If a browser is CSP compliant, it’ll only run scripts from source files that are retrieved from whitelisted domains, ignoring all others. Additionally, a browser can also be told to only load certain protocols specified in the server.  For example, the server can determine that browsers can load content via HTTPS.

Essentially CSP allows the admin to be explicit about what resources should be trusted. Resources mean scripts, but also things like:

• stylesheets;

• media (for example audio and video);

• fonts;

• form actions;

• frame sources;

• types of objects and plugins.
  

In essence, what CSP provides is a means to “allowlist” the source of these resources. CSP is an important tool and should be used for any web application that manages sensitive data.

There are two ways to implement CSP:

• Via HTTP headers;

• Via meta tags in the HTML of the page.

HTTP headers are the recommended approach, and they can be set on the web server, or set as required. Adding the CSP HTTP header to a web page and giving it values,  controls what resources the user agent is allowed to load for that page. There are plenty of CSP packages available in any programming language.

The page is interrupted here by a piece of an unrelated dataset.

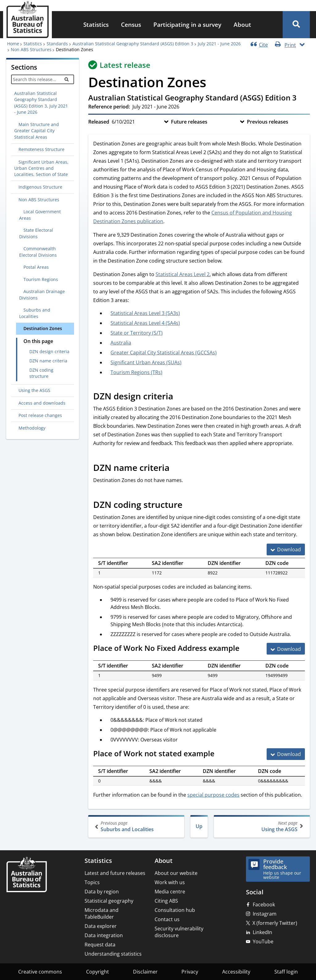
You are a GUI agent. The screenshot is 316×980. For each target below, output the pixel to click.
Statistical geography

The following code is an example of setting up a CSP header using a package for Javascript.

var express = require('express');

var app = express();

var csp = require("simple-csp");

var csp_headers = {

    "default-src": ["'self'", "http://example.com"],

    "connect-src": ["'self'", "http://example.com"],

    "img-src": ["'self'", "data:", "http://example.com"]

};

app.use("/", function(req, res, done) {

    csp.header(csp_headers, res);

    done();

});

// Static files from ./public

app.use("/", express.static("./public"));

app.listen(8888);

It’s possible to specify what is to be trusted in different ways. These are just a few examples:

• Trust only scripts from the same source via HTTPS,

• Only allow images from a particular CDN

• Disallow frames

• Only allow fonts from Google Fonts

It’s important to note that CSP takes all inline scripts to be harmful.

Content Security Policy presents some advantageous key features, mainly about preventing code injection, clickjacking, and other client-side vulnerabilities.

Reporting is also a common tool to be used as a way to monitor potential vulnerabilities and report violations of the policy.

Granular control over resource loading: CSP offers fine-grained control over which content sources are allowed, allowing developers to specify different policies for different parts of a website or web application.

On the other hand, CSP is easy to misuse and syntax mistakes are common since it is a manual tool. Some browsers work with it better than others, resulting in the applications still being vulnerable to attacks.

Regarding Management Complexity, managing CSP may require a thorough understanding of the application's behavior and resource requirements. Incorrect configurations can break the functionality of a website.

CSP also has some reduced flexibility - CSP can block a script from being loaded but is limited in the ability to block only specific behaviors of the script, for example, accessing data present on the page.

Lastly, although CSP is supported by modern web browsers, older browsers may not fully support all directives. Additionally, some older versions of browsers may exhibit inconsistent behavior with certain directives.